Родионыч, кажется, не сделал ни одного вздоха и ни разу ни моргнул. Янович знает: надо выворачивать душу до тех пор, пока батя сам не остановит.

— Не мог решиться и думать не хотел. И так работы столько, то не платят, то проверяют. А ночью пробило, не поверишь, насквозь. Жизнь-то на месте не стоит, проходит. А я и не жил ещё, ни дня, всё собираюсь. К пятидесяти подгребаю, а только собираюсь. О душе думать пора. — Медовая кротость в голосе подопечного ласкает слух всемогущего бати. Он склоняет голову набок и вздыхает. А Янович, будто не заметив первый знак потепления, добавляет: — Только, прошу тебя, именно сегодня, пока душа горит, пока она в руках Георгиева подпишет все бумаги. Ты же всемогущий, один звонок — и я счастливый человек. Да и крестники твои в безопасности, а, бать?

Родионыч улыбается и окидывает взглядом портрет Вождя. Валере кажется, что Великий кивнул бате или даже они переглянулись. Ну что ещё может привидеться человеку, на которого свалилось за сутки испытаний больше, чем на обычного гражданина за долгую жизнь? Не исключено, что привидеться мог оживший портрет, который ко всему ещё и принимает участие в его, Яновича, невнятной, путаной судьбе. Но, что бы там кому ни пригрезилось, Родионыч приладил ус и ответил:

— Прям елей с ушей капает… Ладно, с этой минуты — ты холост. — Родионыч переливается добротой, как наливное яблоко розовым светом. — Когда отчитаешься по папке, получишь ЦУ, куда-чего с паспортами лететь. Э-э-э… ты это брось. Никаких улыбок, скорбный вид прими, свидетель. И дуй давай на работу. Гайки закрути, чтоб дисциплина, чтоб бабы не курили… Наори на всех и в отпуск никого не пускай, за безделье. Прикажи после работы пахать до ночи…

— Родионыч, ну чего так, люди не поймут…

— Кто не поймёт — того уволить.

— С кем же мы останемся?

— Хм! Да нам одной Юрьевны хватит. Одна только пашет и думает. Редкое нынче качество.

— Ну, на «Икаре» ведь большей частью твои протеже.

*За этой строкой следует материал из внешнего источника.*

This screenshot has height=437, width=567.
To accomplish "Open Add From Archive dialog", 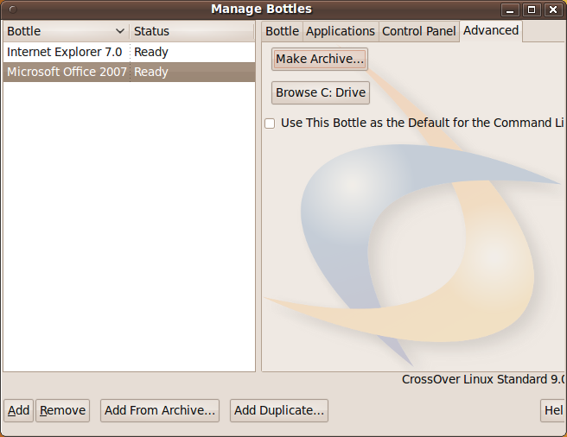I will (x=160, y=410).
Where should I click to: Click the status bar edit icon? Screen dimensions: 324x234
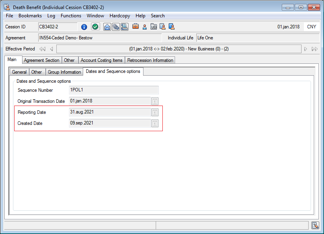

— Ну, знаешь, я с ними тесты на IQ проводить не обязан, это твоя работа, с кадрами должен уметь работать, а то от тебя скоро все разбегутся. Главное, бухгалтершу удержать, больно хороша. Ты присмотрись и должность ей сегодня предложи и процентов пару. «Финансовый директор» подойдёт! А замов твоих — в топку. Закроем, и все дела.

— Я ж тебе об этом второй год толкую… Елену Юрьевну надо к капиталу приобщать, чтоб корни пустила…

— Чтоб денежки наши защищала не жалея живота своего. На неё много свалится. Вместо тебя отдуваться будет. Ну, по коням.

Собеседники хлопают друг друга по рукам, и маленький «фордик» подплывает к незапертой калитке.

IV

Лера не припомнит такой Радуницы. Нет. Её атакуют воспоминания. Всплывают самые мелкие эпизоды, о которых забыло даже старинное зеркало.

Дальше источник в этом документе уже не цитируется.